Efecto conflicto del neumático: crece el descontento en el sindicalismo K y presionan por la salida de Moroni

El titular del gremio de los canillitas y dirigente cercano al moyanismo, Omar Plaini, criticó la estrategia de Claudio Moroni en la puja entre las empresas fabricantes de cubiertas y el SUTNA.

Efecto conflicto del neumático: crece el descontento en el sindicalismo K y presionan por la salida de MoroniLos sindicalistas Moyano, Plaini, Correa y Manrique con CFK en el Senado.

El largo conflicto con los neumáticos dejó en la cuerda floja al ministro de Trabajo, Claudio Moroni. Tras ser ubicado desde hace mucho tiempo por la vicepresidenta, Cristina Kirchner, dentro del lote de los “ministros que no funcionan”, el sindicalismo kirchnerista ahora también salió a manifestar su descontento y presiona por su salida.

“Un conflicto sindical no pude durar cinco meses y habría que haber buscado otra veta para resolverlo”, señaló este domingo el titular del gremio de canillitas y dirigente cercano al moyanismo, Omar Plaini, en declaraciones . Una crítica que, sin mencionarlo, tiene un único y claro destinatario.

Durante los últimos y conflictivos días, varios funcionarios del Gobierno señalaron que la actitud conciliadora de Moroni no le permitió ver que el conflicto escala a niveles impensados.

En paralelo, volvieron a quedar expuestas las diferencias y divisiones entre el kirchnerismo con la CGT y el Gobierno. En ese marco fue que el camionero, Pablo Moyano, también del sindicalismo K, amenazó con romper con la central obrera.

El ministro de Trabajo Claudio Moroni también se fue de vacaciones al exterior.

“Alberto no va a entregar a Moroni”, arriesgó un ministro, a pesar de los antecedentes del Presidente, que ha soltado varias manos amigas. El funcionario quedó muy debilitado por haber estirado la solución del conflicto a un punto dramático y dejándolo mal posicionado para las próximas negociaciones.

El amigo de Alberto Fernández sobrevivió, aunque en su entorno deslizan que su renuncia está a disposición.

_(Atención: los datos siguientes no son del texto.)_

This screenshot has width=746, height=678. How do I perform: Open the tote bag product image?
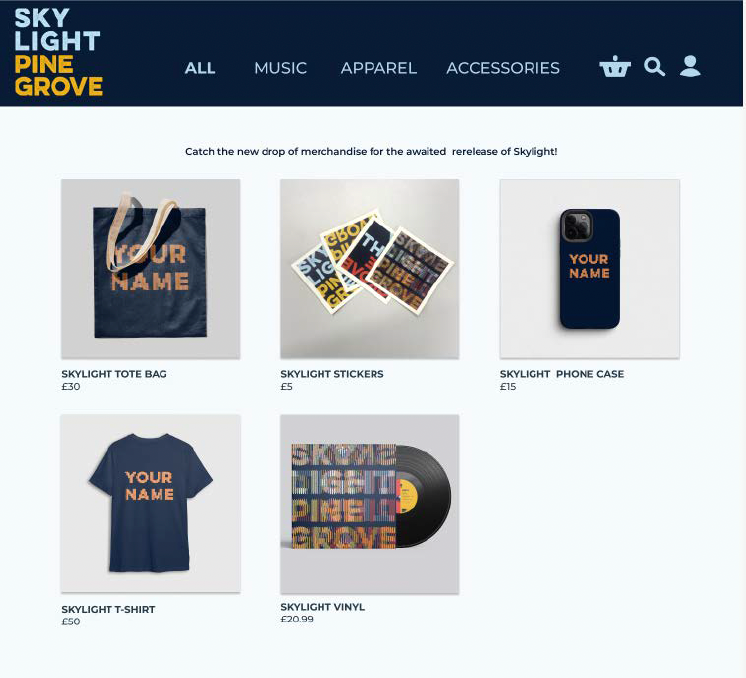point(150,269)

Si no se ha corrido, hasta ahora, es por el respaldo de la CGT.

Los sectores de “los Gordos” y “los independientes” de la central obrera están convencidos de que la vicepresidenta quiere en esa butaca a alguien de su paladar, como Mariano Recalde y por eso respaldan a Moroni. Una relación en las que los une el espanto.

Durante el conflicto del neumático, Cristina y Máximo tejieron con Moyano una alianza táctica. Después de dejar trascender su enojo por no hacer sido invitado a una cena a Olivos con los otros secretarios generales -Héctor Daer y Carlos Acuña-, el camionero tuvo su asado en la quinta presidencial. Le trasmitió al Presidente deseos calcados a los de su vice: una suma fija para todos y mayor intervención del Estado para controlar a las empresas alimenticias.